The Company depends on a number of large Java applications, including an IoT platform that generates hundreds of millions of dollars of annual revenue. Frequent changes are necessary to meet customer needs, but the size and complexity of the decade-old codebase made it difficult for developers to fully understand the real impact of each change. Delivery was slow as a result, while frequent production outages incurred financial penalties and reduced customer satisfaction.

The Company’s leadership recognized the power of more effective unit testing as a means to address the problem, so a new unit test coverage gate was implemented. Reaching this elevated coverage bar was a challenge, despite a team of more than 100 developers already spending over 20% of their time on unit testing. Much of the legacy platform had low coverage and many tests that did exist weren’t effective enough, providing coverage without sufficiently exercising the code. 

Application Modernization

In parallel, an application modernization initiative - designed to increase agility and customer responsiveness of this important application - is underway. The monolithic legacy codebase is being refactored into a microservice - and Kubernetes-based architecture, requiring a considerable amount of code change. Without associated unit tests the project simply cannot succeed. 

The scope of work to create the necessary unit tests was daunting. With the team already working at capacity to deliver a backlog of new feature requests, they began to search for a tool that could help.

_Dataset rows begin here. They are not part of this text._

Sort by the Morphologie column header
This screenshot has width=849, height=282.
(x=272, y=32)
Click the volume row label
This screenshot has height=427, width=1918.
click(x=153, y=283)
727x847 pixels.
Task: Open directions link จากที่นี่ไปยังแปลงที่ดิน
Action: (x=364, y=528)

Autonomous unit test writing

Diffblue Cover provided the specific capability the team required. With Cover, they are able to write and maintain consistent, predictable, comprehensive Java unit tests at scale without any increase in developer effort. The new code is generated completely autonomously, quickly increasing coverage and going beyond the ‘happy path’ testing of some of the Company’s previous test suites.

The Company initially trialled Cover in a new application that had a low level of unit tests, quickly rolling it out to the monolithic IoT codebase and new Kubernetes-based pipeline when they saw what it could do.

As always, the Diffblue team worked in close partnership with the Company’s platform owners and Java development teams as Cover was deployed, to ensure the highest possibility of success. Weekly “surgery” sessions took place alongside ongoing training and consultancy until Cover was up and running.

More coverage; more speed & agility

The Company quickly saw the potential of Diffblue Cover when it automatically generated 70% unit test coverage from a base of virtually zero in the first Java project. 

Cover is now integrated into Jenkins-based CI pipelines across the three initial Java applications, ensuring that unit test writing has become a completely automatic, standardized part of the software delivery process. A significant number of developers no longer have to worry about writing or updating tests.

In addition, with Cover Reports the Company has the means to understand exactly what level of unit coverage they have; previously an impossible task across such a large codebase. Reports provides a detailed analysis of unit test coverage - from the project level all the way down to individual methods - so teams can identify gaps, the reasons for them and the levels of risk they present.

With Diffblue Cover in place the Company is able to use the power of unit testing to help them reduce downtime, become more agile, accelerate modernization, and ultimately become more competitive.